* [Task to complete] Can you reproduce the records below word for word, starting at the very first line and going on through the line that contains "The image size is (600, 980)."?

[Stored items]
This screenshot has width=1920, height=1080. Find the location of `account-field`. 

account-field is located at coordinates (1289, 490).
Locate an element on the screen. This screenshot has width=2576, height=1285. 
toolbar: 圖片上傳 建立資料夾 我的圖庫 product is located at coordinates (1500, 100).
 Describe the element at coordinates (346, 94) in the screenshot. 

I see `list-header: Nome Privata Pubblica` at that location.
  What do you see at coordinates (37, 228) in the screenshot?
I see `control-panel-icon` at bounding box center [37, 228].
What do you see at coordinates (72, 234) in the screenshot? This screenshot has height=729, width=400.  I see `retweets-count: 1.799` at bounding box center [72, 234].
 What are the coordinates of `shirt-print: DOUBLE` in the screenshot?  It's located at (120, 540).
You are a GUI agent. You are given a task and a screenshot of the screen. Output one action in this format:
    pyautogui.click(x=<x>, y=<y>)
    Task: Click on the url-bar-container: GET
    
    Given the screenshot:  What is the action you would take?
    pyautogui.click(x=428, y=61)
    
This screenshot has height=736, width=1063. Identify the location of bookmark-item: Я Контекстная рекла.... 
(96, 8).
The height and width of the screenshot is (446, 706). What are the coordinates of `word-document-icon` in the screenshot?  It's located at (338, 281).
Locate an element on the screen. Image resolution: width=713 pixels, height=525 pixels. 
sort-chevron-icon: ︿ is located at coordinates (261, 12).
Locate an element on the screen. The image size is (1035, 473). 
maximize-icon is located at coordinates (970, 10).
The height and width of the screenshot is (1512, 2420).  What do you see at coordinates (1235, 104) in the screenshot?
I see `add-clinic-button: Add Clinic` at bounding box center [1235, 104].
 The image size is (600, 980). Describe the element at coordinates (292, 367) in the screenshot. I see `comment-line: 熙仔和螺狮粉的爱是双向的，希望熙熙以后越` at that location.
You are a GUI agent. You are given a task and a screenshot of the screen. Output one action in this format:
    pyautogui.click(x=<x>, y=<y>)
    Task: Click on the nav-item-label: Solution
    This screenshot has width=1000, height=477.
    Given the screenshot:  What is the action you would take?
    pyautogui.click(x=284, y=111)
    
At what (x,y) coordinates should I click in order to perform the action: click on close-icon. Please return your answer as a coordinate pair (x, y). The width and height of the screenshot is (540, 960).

* [Response to this exercise]
This screenshot has width=1920, height=1080. Find the location of `account-field`. 

account-field is located at coordinates (1289, 490).
Locate an element on the screen. This screenshot has width=2576, height=1285. 
toolbar: 圖片上傳 建立資料夾 我的圖庫 product is located at coordinates (1500, 100).
 Describe the element at coordinates (346, 94) in the screenshot. 

I see `list-header: Nome Privata Pubblica` at that location.
  What do you see at coordinates (37, 228) in the screenshot?
I see `control-panel-icon` at bounding box center [37, 228].
What do you see at coordinates (72, 234) in the screenshot? This screenshot has height=729, width=400.  I see `retweets-count: 1.799` at bounding box center [72, 234].
 What are the coordinates of `shirt-print: DOUBLE` in the screenshot?  It's located at (120, 540).
You are a GUI agent. You are given a task and a screenshot of the screen. Output one action in this format:
    pyautogui.click(x=<x>, y=<y>)
    Task: Click on the url-bar-container: GET
    
    Given the screenshot:  What is the action you would take?
    pyautogui.click(x=428, y=61)
    
This screenshot has height=736, width=1063. Identify the location of bookmark-item: Я Контекстная рекла.... 
(96, 8).
The height and width of the screenshot is (446, 706). What are the coordinates of `word-document-icon` in the screenshot?  It's located at (338, 281).
Locate an element on the screen. Image resolution: width=713 pixels, height=525 pixels. 
sort-chevron-icon: ︿ is located at coordinates (261, 12).
Locate an element on the screen. The image size is (1035, 473). 
maximize-icon is located at coordinates (970, 10).
The height and width of the screenshot is (1512, 2420).  What do you see at coordinates (1235, 104) in the screenshot?
I see `add-clinic-button: Add Clinic` at bounding box center [1235, 104].
 The image size is (600, 980). Describe the element at coordinates (292, 367) in the screenshot. I see `comment-line: 熙仔和螺狮粉的爱是双向的，希望熙熙以后越` at that location.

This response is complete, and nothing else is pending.